ASUS X99-A (LGA 2011-3) Motherboard Review
Rikki Wright / 10 years ago
A Closer Look & Layout Analysis
Well the first look at the X99-A leaves me a little deflated. I don’t know quite what I was expecting with this, but it seems a tad boring.
Along the side of the motherboard, we see a nice range of connections. Left to right, there is a BIOS refresh button, perfect to reset the BIOS when the motherboard is in the case. 1x PS2 connection, which I deem pointless; almost every keyboard and mouse in existence is USB compatible. We then have 4x USB 2.0 ports and 6x USB 3.0 ports, Gigabit LAN and HD audio jacks.
On the other side of the board, we see the 24-pin ATX connector. We also see 2x SATA3 connections and a USB 3.0 header. Near the top of the board, we see ASUS’ MemOK! button; this allows the user to test the RAM pre POST, something so simple, yet so effective.
To the left, we then have 8 more SATA 3 and a SATA Express port.

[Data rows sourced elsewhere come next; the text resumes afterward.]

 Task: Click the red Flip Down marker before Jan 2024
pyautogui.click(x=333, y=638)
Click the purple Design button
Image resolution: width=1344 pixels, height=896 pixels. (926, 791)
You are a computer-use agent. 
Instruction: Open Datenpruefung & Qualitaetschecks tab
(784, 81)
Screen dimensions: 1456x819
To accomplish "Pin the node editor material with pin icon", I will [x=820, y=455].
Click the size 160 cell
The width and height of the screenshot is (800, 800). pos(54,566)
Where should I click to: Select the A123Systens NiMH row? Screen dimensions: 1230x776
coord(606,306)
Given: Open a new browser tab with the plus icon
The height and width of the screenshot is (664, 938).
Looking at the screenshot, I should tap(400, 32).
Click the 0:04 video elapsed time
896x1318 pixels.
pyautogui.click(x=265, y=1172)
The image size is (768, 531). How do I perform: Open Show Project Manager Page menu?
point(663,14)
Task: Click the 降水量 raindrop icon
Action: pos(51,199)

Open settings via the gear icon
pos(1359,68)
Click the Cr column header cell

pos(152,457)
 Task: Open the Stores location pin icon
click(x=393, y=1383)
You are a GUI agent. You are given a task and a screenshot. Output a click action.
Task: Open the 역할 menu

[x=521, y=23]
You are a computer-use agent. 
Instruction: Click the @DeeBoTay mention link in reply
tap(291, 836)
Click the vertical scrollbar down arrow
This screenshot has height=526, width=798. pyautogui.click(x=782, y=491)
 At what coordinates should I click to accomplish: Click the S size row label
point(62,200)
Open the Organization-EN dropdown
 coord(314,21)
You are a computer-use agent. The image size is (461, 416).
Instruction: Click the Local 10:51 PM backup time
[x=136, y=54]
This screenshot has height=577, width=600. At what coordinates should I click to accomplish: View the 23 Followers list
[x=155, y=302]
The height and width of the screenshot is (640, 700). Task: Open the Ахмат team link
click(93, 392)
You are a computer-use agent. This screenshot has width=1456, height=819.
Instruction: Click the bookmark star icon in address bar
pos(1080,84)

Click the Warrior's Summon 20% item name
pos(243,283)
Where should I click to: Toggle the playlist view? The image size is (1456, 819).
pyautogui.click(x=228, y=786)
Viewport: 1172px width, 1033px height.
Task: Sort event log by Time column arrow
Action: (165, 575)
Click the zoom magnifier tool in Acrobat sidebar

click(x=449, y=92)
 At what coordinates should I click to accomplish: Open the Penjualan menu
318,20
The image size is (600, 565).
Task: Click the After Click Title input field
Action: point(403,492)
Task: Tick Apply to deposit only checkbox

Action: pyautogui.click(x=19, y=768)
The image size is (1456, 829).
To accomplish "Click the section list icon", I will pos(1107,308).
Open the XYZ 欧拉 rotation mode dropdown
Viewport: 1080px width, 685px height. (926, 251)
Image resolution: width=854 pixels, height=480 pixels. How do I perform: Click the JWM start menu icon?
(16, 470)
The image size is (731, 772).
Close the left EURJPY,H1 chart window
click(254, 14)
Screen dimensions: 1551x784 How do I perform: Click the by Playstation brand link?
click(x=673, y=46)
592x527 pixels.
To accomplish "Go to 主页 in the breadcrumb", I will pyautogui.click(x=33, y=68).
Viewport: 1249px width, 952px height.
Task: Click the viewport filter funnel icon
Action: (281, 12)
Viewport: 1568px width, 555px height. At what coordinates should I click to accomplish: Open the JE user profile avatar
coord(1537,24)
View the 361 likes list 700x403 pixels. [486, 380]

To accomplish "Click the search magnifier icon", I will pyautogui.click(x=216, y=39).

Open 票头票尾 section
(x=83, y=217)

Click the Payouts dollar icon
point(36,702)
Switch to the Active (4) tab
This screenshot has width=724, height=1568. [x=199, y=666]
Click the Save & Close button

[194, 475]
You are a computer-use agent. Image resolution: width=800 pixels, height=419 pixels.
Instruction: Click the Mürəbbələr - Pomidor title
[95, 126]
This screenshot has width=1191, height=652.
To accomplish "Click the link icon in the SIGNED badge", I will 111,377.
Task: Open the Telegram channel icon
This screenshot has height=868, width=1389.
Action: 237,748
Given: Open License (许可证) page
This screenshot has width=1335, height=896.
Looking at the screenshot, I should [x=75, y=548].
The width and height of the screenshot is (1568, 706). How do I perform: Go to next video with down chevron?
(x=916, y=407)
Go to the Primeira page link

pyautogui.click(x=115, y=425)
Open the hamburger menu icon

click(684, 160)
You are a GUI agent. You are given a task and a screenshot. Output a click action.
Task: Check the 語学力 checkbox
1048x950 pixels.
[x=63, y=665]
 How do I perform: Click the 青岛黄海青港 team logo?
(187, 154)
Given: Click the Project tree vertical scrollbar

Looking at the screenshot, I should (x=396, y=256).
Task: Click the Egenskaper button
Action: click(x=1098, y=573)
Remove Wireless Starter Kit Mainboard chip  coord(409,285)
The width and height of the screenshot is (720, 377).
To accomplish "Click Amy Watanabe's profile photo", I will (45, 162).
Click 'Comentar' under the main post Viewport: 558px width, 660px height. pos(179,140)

The SATA Express and two joined SATA 3 ports are capable of up to 10GB/s speeds, 4GB/s more than a standard SATA 3 port
Along the bottom of the board, we see the high spec Japanese capacitors for the audio, general headers, reset and power switches, debug LED and ASUS special EPU, TPU and EZ_XMP switches for manual operation.
Just above those switches, we see the onboard M.2 slot, ready for high speed SSD goodness.
This board is very nice looking, black PCB, black PCI slots, black and grey memory slots, pretty much black everything with some very stylish white detailing on the heatsinks and very minimal blue detailing for that small splash of colour.
ASUS now equip most of their top spec X99 based motherboards with an OC socket. This essentially is a generic LGA 2011-3 socket with a a few additional pins located towards the top right hand corner. These extra pins make contact with unused slots on the CPU which allow for more stable memory overclocks when voltage is being adjusted.